Assuming that O does not collude with C, C will honestly return the correct results. But they are curious, and may collude with each other to obtain C private information. Both participants may not follow the normal procedures of the protocol. Two cases should be taken into account:

  • Case 1. O does not follow the normal flow of the protocol.

    • If O does not build the payment protocol Pay for a payment, then C will not provide an outsourcing service and the protocol terminates \(\perp \).

    • If O does not implement in the transaction Pay, it will be converted to the transaction \(Pay'\). However, in order to prevent the disclosure of O privacy and prevent C from sharing the calculation results. Generally speaking, O chooses to convert the transaction Pay into \(Pay'\). Otherwise, the protocol terminates \(\perp \). At the same time, C can still get the reward, the privacy of O can no longer be guaranteed.

  • Case 2. C does not follow the normal flow of the protocol.
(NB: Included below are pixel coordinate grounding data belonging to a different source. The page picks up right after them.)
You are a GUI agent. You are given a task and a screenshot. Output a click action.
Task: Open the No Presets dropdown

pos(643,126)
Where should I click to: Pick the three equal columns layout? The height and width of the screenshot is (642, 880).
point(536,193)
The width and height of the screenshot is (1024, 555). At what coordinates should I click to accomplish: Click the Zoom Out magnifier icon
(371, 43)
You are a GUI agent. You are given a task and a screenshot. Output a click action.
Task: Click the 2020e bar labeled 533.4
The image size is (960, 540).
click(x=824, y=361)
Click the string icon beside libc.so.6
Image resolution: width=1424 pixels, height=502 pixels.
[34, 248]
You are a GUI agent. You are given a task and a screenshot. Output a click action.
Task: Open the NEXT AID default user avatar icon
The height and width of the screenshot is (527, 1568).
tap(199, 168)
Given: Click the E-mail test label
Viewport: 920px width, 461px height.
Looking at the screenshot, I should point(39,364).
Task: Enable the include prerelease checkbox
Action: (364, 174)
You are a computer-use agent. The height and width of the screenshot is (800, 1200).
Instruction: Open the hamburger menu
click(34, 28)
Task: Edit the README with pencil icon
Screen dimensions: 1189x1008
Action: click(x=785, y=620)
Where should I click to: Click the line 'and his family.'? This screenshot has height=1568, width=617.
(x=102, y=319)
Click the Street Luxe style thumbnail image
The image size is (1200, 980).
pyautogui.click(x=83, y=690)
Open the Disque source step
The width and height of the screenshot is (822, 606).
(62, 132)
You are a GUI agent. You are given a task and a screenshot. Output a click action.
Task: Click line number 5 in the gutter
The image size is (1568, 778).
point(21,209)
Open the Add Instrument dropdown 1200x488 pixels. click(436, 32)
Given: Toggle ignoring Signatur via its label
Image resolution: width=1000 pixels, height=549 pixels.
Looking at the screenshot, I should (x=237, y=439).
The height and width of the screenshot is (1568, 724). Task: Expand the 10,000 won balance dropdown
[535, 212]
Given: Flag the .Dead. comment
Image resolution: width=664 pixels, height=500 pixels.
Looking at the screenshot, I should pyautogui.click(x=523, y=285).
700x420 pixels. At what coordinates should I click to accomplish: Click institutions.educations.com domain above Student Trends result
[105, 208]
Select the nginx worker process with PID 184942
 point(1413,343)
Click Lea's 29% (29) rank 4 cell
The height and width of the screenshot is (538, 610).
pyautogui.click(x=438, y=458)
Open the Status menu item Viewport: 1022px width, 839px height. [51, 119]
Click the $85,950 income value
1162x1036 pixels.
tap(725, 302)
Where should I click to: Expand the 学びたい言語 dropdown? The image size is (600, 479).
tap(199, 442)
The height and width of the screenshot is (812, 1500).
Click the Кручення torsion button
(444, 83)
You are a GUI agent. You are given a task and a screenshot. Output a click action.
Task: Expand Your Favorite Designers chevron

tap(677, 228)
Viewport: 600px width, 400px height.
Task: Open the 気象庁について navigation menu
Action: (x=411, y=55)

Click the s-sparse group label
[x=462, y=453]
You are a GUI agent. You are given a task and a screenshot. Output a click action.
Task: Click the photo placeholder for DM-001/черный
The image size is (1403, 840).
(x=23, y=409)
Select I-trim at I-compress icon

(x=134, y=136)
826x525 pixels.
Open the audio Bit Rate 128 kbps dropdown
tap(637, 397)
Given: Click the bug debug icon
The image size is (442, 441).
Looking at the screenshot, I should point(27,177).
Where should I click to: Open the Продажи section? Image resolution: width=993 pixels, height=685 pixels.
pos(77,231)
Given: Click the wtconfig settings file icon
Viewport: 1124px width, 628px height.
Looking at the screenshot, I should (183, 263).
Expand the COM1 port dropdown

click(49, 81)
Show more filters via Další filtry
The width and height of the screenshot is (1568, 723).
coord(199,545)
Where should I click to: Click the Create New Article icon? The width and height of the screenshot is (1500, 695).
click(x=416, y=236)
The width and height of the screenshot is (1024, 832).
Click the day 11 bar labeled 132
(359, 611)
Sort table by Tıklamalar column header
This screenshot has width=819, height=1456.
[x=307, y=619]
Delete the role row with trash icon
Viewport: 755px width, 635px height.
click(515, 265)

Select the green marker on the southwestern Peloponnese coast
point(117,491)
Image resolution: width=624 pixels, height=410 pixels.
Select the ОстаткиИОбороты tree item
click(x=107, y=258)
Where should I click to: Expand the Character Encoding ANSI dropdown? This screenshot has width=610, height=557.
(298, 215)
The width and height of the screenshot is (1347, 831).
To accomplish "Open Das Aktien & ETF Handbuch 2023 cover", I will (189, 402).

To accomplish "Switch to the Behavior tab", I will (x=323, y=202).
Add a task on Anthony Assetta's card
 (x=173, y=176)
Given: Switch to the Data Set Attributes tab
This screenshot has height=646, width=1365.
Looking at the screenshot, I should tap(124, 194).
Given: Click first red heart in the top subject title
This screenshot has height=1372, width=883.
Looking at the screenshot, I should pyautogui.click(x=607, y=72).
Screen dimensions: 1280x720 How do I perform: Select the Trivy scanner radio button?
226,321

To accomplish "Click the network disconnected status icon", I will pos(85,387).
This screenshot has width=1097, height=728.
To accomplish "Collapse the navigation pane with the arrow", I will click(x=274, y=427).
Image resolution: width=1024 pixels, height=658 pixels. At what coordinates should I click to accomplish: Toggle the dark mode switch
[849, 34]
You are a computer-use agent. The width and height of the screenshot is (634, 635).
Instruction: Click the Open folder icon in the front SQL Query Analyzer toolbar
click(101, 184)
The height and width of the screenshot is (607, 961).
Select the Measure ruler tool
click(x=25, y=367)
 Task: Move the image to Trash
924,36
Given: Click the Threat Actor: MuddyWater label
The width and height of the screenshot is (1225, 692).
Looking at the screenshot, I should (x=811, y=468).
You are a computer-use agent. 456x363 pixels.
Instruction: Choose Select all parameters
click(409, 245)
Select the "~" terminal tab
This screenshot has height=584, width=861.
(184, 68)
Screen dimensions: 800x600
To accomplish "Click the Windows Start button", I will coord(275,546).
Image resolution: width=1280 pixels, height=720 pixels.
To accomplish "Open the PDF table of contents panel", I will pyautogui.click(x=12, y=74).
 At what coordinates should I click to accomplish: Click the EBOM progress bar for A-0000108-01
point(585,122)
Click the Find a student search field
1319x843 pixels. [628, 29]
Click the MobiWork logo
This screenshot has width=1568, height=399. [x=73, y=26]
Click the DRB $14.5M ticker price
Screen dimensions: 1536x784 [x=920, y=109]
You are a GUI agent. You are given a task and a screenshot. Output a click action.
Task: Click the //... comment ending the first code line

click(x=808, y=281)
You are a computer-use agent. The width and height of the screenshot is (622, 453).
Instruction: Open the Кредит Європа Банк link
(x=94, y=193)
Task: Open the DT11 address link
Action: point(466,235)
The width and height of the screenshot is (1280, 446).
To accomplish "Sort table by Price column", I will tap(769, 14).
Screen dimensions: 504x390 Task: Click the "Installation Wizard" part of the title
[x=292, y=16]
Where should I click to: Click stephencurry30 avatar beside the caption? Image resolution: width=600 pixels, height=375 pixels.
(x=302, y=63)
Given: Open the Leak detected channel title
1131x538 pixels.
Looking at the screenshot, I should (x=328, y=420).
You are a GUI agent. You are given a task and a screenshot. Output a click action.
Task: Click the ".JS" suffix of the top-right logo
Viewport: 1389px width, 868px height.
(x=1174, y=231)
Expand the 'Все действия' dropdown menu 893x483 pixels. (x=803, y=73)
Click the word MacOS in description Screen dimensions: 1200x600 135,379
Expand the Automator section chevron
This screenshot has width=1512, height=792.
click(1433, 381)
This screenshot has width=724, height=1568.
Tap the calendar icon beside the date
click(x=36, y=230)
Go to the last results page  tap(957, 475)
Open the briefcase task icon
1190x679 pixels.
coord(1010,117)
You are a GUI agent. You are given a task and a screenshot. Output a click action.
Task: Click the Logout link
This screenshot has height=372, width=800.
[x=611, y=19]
In the protocol, O sends the signature \(Charge'\) to C, which signs the transaction and publishes it. If C does not sign the transaction, the agreement terminates \(\perp \). Of course, C does not obtain the service reward.

    • If C chooses to collude and share the received message \(m_{i}\), then one of C can redeem all transactions Pay paid to each C through the transaction Charge, thus the other C will lose their due service reward. From the perspective the interests of the individual, all of C do not choose collusion.

    • If C chooses to collude and share the received message \(r_{i}\), similarity, one of C can redeem all transactions \(Pay'\) paid to each computing party through the transaction \(Charge'\), thus the other C will lose their due service reward. As discussed earlier, when C converts the transaction Pay to the transaction \(Pay'\), the signature of the private key \(sk_{c}\) is required. If neither C signs the transaction as required by the protocol and shares the results, they still seem to know the results of O calculations and obtain the service reward. But says in practical terms, the C who knows all the returned results can still cash in the fees payable to other C. From the perspective the interests of the individual, C also does not choose collusion.

    • If C negotiates in advance to avoid one C withdrawing the reward due to other C. Because of the anonymity of Bitcoin, they could not tell which of the co-conspirators cashed in. So it’s hard to use a deposit or any other way to prevent one of the calculators from taking away the reward.

According to the above proof, the collusion C will lose its reward. Furthermore, from the perspective the interests of the individual, C does not collude. Therefore, it is reasonable to restrain collusion through interests in the protocol.

5 Conclusion

In this paper, we propose an anti-collusion fair payments framework based on Bitcoin. To be specific, we introduce the architecture of BAPay and describe the design details of BAPay. Under our protocol, the resource-constraint user pays the service fee through the Bitcoin, and the transaction can be exchanged under different conditions. In addition, by taking advantage of the excellent characteristics of Bitcoin and combining with the multi-signature scheme, we have solved the issue of the calculators collusion in the outsourcing computation. Our security analysis indicate that BAPay achieves completeness and fairness. In the future, it is interesting to address the issue of payment equity based on Bitcoin, Blockchain and Smart contract technologies in more complex cloud.